In FIG. 17(b), a configuration in which the reception device PROD_B
is provided with all of these is exemplified; however, a portion
thereof may be omitted.
[0227] It should be noted that the recording medium PROD_B5 may be
for recording a video image that has not been coded, or for which
coding has been carried out according to a coding method for
recording that is different from a coding method for transmission.
In the case of the latter, a coding unit (not depicted) that codes
a video image acquired from the decoding unit PROD_B3, in
accordance with the coding method for recording may be arranged
between the decoding unit PROD_B3 and the recording medium
PROD_B5.
[0228] It should be noted that the transmission medium that
transmits a modulated signal may be wireless or may be wired.
Furthermore, the mode of transmission in which a modulated signal
is transmitted may be broadcasting (here, referring to a mode of
transmission in which the transmission destination is not specified
in advance), or may be communication (here, referring to a mode of
transmission in which the transmission destination is specified in
advance). In other words, the transmission of a modulated signal
may be realized by means of any of wireless broadcasting, wired
broadcasting, wireless communication, and wired communication.
[0229] For example, a broadcasting station (such as broadcasting
equipment) and a receiving station (such as a television receiver)
for terrestrial digital broadcasting are an example of the
transmission device PROD_A and the reception device PROD_B that
transmit and receive a modulated signal by means of wireless
broadcasting. Furthermore, a broadcasting station (such as
broadcasting equipment) and a receiving station (such as a
television receiver) for cable television broadcasting are an
example of the transmission device PROD_A and the reception device
PROD_B that transmit and receive a modulated signal by means of
wired broadcasting.
[0230] Furthermore, a server (such as a workstation) for a VOD
(video on demand) service, a video sharing service, or the like in
which the Internet is used, and a client (a television receiver, a
personal computer, a smartphone, or the like) are an example of the
transmission device PROD_A and the reception device PROD_B that
transmit and receive a modulated signal by means of communication
(ordinarily, either of wireless or wired is used as a transmission
medium in LAN, and wired is used as a transmission medium in WAN).
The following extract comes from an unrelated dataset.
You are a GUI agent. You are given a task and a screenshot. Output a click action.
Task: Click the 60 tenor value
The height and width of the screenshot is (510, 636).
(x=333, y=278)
Here, a personal computer includes a desktop PC, a laptop PC, and a
tablet PC. Furthermore, a smartphone also includes a multifunction
cellular telephone terminal.
[0231] It should be noted that a client of a video sharing service
has a function for coding a video image captured by a camera and
uploading the video image to a server, in addition to a function
for decoding coded data downloaded from a server and displaying the
coded data on a display. In other words, a client of a video
sharing service functions as both the transmission device PROD_A
and the reception device PROD_B.
[0232] First, it being possible for the aforementioned video image
coding device 2 and video image decoding device 1 to be used for
the recording and playback of a video image will be described with
reference to FIG. 18.
[0233] FIG. 18(a) is a block diagram depicting the configuration of
a recording device PROD_C in which the aforementioned video image
coding device 2 is mounted. As depicted in FIG. 18(a), the
recording device PROD_C is provided with a coding unit PROD_C1 that
obtains coded data by coding a video image, and a write unit
PROD_C2 that writes the coded data obtained by the coding unit
PROD_C1 to a recording medium PROD_M. The aforementioned video
image coding device 2 is used as this coding unit PROD_C1.
[0234] It should be noted that the recording medium PROD_M may be:
(1) a type that is housed within the recording device PROD_C, such
as an HDD (hard disk drive) or an SSD (solid state drive); (2) a
type that is connected to the recording device PROD_C, such as an
SD memory card or a USB (universal serial bus) flash memory; or (3)
loaded in a drive device (not depicted) that is housed within the
recording device PROD_C, such as a DVD (digital versatile disc) or
a BD (Blu-ray Disc: registered trademark).
[0235] Furthermore, the recording device PROD_C may be additionally
provided with, as a supply source for a video image that is input
to the coding unit PROD_C1, a camera PROD_C3 that captures a video
image, an input terminal PROD_C4 for inputting a video image from
outside, a reception unit PROD_C5 for receiving a video image, and
an image processing unit C6 that generates or processes an image.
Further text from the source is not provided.